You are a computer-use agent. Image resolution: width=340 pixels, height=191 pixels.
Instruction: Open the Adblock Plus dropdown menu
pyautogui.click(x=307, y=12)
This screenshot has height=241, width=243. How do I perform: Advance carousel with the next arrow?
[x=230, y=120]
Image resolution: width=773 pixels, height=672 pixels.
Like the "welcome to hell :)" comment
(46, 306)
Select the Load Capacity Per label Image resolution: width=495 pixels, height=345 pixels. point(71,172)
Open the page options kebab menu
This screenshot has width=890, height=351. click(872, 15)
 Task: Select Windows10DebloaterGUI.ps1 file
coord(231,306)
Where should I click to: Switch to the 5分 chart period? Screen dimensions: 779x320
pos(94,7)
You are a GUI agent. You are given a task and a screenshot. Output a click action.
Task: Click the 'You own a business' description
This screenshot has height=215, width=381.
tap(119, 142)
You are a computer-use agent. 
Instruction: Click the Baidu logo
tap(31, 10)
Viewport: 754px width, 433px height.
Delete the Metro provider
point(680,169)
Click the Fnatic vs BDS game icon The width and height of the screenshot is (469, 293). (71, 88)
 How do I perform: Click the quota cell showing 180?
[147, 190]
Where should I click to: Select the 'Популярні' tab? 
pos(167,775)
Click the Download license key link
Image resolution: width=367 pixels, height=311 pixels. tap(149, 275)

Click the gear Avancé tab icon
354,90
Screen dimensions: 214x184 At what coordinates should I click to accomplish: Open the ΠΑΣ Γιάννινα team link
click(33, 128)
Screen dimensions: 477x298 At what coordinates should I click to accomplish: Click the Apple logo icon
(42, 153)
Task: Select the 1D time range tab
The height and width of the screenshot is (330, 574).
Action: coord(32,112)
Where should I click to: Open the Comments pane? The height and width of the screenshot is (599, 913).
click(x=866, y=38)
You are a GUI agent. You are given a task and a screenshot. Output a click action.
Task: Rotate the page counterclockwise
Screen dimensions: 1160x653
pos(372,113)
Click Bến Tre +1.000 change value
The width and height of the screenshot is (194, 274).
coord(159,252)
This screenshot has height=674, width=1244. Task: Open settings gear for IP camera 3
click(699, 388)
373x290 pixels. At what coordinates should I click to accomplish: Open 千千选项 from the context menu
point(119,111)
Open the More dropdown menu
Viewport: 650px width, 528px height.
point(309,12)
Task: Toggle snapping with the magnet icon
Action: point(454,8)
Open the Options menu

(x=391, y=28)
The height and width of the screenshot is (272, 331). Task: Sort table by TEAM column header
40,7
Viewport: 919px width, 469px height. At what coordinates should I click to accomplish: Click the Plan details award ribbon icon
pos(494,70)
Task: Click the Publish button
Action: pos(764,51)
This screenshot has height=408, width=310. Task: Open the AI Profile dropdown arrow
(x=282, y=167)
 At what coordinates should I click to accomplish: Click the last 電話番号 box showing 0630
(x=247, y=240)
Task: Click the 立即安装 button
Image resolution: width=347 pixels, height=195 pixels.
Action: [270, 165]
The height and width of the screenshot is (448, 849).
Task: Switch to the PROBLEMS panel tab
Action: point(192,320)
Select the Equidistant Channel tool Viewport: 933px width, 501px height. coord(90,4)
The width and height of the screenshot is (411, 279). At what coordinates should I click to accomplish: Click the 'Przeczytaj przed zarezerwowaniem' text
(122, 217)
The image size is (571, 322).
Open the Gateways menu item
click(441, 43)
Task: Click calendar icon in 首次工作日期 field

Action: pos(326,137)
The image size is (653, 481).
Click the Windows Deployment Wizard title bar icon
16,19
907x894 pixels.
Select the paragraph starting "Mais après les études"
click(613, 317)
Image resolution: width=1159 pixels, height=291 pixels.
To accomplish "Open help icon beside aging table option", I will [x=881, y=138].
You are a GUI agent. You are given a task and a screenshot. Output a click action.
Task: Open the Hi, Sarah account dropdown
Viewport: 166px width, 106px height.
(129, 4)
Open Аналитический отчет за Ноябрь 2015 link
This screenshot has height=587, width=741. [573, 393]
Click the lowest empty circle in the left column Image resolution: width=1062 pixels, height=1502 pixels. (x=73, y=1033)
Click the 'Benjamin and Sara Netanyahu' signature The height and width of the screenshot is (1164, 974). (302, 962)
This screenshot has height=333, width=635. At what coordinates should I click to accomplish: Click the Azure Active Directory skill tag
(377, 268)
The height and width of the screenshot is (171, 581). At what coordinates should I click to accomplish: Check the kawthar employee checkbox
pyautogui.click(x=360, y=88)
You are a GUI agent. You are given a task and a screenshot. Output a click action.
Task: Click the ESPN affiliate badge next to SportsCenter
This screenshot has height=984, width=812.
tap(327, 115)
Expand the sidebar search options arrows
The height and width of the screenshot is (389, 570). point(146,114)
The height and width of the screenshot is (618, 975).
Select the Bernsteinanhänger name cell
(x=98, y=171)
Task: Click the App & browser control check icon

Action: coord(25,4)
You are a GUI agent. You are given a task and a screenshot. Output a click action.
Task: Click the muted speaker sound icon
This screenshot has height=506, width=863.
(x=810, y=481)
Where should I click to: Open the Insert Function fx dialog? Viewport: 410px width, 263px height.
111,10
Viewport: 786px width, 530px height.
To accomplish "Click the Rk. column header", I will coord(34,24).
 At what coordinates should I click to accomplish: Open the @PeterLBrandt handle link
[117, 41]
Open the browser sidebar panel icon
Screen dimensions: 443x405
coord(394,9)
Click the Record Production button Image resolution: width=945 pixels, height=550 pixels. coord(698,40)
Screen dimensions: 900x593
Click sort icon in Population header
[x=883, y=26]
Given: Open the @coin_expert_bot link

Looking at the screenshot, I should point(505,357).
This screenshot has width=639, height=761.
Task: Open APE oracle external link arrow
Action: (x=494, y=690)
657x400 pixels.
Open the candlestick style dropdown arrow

Problem description.
For this task, write out exactly the lines of the entries above, starting at the line with "Where should I click to: Switch" and ending at the line with "Open the More dropdown menu", both included, and no others.

Result below.
Where should I click to: Switch to the 5分 chart period? Screen dimensions: 779x320
pos(94,7)
You are a GUI agent. You are given a task and a screenshot. Output a click action.
Task: Click the 'You own a business' description
This screenshot has height=215, width=381.
tap(119, 142)
You are a computer-use agent. 
Instruction: Click the Baidu logo
tap(31, 10)
Viewport: 754px width, 433px height.
Delete the Metro provider
point(680,169)
Click the Fnatic vs BDS game icon The width and height of the screenshot is (469, 293). (71, 88)
 How do I perform: Click the quota cell showing 180?
[147, 190]
Where should I click to: Select the 'Популярні' tab? 
pos(167,775)
Click the Download license key link
Image resolution: width=367 pixels, height=311 pixels. tap(149, 275)

Click the gear Avancé tab icon
354,90
Screen dimensions: 214x184 At what coordinates should I click to accomplish: Open the ΠΑΣ Γιάννινα team link
click(33, 128)
Screen dimensions: 477x298 At what coordinates should I click to accomplish: Click the Apple logo icon
(42, 153)
Task: Select the 1D time range tab
The height and width of the screenshot is (330, 574).
Action: coord(32,112)
Where should I click to: Open the Comments pane? The height and width of the screenshot is (599, 913).
click(x=866, y=38)
You are a GUI agent. You are given a task and a screenshot. Output a click action.
Task: Rotate the page counterclockwise
Screen dimensions: 1160x653
pos(372,113)
Click Bến Tre +1.000 change value
The width and height of the screenshot is (194, 274).
coord(159,252)
This screenshot has height=674, width=1244. Task: Open settings gear for IP camera 3
click(699, 388)
373x290 pixels. At what coordinates should I click to accomplish: Open 千千选项 from the context menu
point(119,111)
Open the More dropdown menu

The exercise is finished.